Gather every line of the records below that contains the word "Select".

(Records from a pointing dataset)
====================

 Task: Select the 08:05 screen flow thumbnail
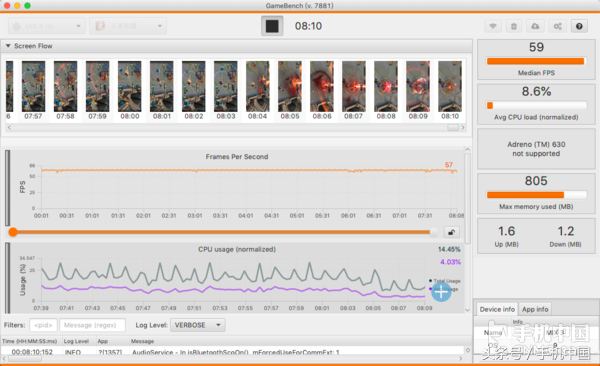(x=290, y=90)
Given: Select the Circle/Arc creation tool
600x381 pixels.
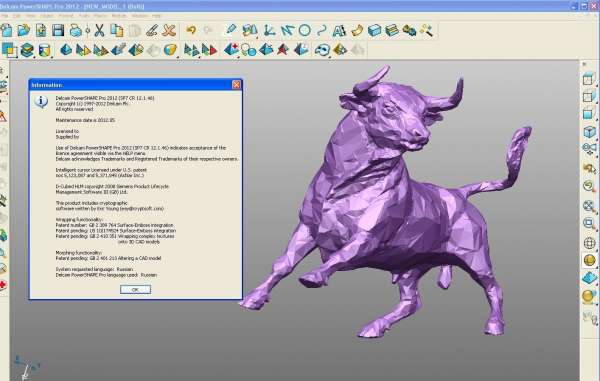Looking at the screenshot, I should pos(304,30).
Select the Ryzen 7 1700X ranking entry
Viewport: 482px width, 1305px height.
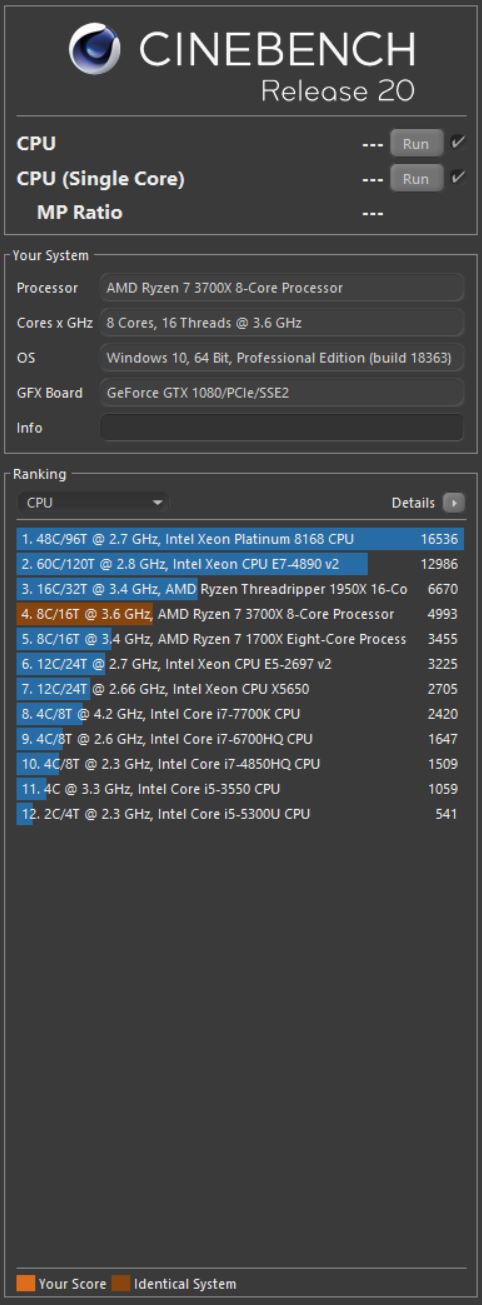click(240, 639)
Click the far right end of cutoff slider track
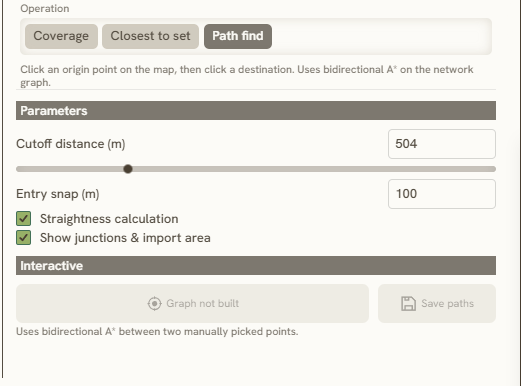The width and height of the screenshot is (521, 386). click(494, 169)
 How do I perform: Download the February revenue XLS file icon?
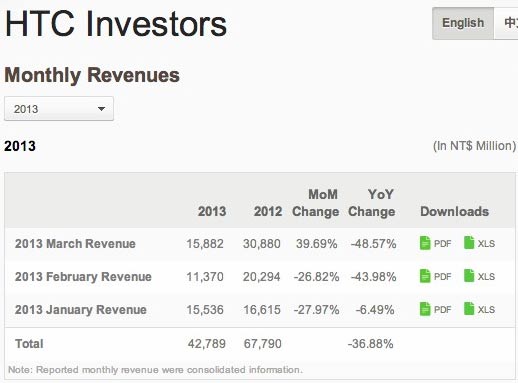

====================

-- Task response --
 Task: Select the 08:05 screen flow thumbnail
Given: Select the Circle/Arc creation tool
Select the Ryzen 7 1700X ranking entry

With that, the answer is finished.